> [WORK INSTRUCTIONS]:
Each line of the data below that carries the word "number" needs to be copied.

> [INFORMATION GIVEN]:

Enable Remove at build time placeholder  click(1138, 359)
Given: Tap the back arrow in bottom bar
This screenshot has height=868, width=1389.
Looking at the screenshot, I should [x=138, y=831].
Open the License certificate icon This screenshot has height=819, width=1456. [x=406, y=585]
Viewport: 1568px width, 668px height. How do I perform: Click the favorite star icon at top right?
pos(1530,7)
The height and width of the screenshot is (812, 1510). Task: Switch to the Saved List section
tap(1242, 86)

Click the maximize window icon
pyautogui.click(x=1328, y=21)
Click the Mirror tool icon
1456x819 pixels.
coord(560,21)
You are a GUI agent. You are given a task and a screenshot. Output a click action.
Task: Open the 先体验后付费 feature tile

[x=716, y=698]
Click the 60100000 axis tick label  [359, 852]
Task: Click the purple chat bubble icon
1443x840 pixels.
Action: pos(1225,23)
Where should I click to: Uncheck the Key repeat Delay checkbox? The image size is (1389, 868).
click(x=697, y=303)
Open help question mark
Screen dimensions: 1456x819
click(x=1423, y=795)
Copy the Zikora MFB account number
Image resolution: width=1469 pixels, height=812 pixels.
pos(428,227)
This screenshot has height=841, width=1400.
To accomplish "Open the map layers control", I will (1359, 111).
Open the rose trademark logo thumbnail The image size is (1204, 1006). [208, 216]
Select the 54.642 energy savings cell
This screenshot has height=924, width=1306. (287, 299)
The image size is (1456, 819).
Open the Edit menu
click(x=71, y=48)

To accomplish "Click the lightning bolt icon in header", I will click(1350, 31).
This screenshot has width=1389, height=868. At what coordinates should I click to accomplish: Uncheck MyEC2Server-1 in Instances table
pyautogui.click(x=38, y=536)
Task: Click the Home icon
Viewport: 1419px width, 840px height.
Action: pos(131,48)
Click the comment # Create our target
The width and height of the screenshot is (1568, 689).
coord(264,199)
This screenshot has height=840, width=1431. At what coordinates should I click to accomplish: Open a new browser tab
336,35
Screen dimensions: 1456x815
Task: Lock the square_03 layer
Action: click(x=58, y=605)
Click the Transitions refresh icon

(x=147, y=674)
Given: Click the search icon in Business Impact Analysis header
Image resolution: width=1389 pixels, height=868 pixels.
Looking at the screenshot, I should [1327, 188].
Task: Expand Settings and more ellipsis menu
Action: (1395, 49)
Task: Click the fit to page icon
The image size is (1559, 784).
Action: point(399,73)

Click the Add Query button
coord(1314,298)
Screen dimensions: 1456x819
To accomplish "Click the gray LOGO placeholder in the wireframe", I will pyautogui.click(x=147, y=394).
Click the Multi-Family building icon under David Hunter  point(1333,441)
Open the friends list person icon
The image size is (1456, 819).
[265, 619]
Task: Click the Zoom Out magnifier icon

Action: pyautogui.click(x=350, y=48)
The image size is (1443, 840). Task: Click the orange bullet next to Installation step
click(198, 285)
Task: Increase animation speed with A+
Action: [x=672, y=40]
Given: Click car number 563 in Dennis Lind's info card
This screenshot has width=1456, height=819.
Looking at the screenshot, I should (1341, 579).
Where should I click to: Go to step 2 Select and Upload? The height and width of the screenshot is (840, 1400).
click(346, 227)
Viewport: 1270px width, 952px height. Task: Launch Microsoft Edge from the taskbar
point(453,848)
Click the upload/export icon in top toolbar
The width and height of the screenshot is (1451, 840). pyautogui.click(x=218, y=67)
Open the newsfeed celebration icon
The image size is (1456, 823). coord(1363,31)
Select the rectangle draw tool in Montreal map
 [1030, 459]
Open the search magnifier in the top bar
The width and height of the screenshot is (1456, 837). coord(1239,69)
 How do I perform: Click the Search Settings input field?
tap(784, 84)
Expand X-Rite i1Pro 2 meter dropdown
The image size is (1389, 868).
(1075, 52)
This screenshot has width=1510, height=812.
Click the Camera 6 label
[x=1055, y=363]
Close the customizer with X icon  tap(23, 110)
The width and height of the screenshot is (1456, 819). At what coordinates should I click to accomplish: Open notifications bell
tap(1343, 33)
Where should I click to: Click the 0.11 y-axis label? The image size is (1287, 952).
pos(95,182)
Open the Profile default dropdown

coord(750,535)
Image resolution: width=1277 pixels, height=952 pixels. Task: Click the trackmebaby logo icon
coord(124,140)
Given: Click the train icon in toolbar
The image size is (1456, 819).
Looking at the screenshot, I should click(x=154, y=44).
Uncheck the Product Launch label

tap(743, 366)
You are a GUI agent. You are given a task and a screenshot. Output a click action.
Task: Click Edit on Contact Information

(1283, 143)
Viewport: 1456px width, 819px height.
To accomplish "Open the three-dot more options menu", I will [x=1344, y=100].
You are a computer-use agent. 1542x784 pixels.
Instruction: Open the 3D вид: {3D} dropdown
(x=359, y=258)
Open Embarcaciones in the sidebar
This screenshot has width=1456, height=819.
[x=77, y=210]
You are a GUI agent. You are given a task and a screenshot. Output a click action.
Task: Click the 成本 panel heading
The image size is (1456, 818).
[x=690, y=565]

> [PROBLEM SOLUTION]:
Copy the Zikora MFB account number
Given: Click car number 563 in Dennis Lind's info card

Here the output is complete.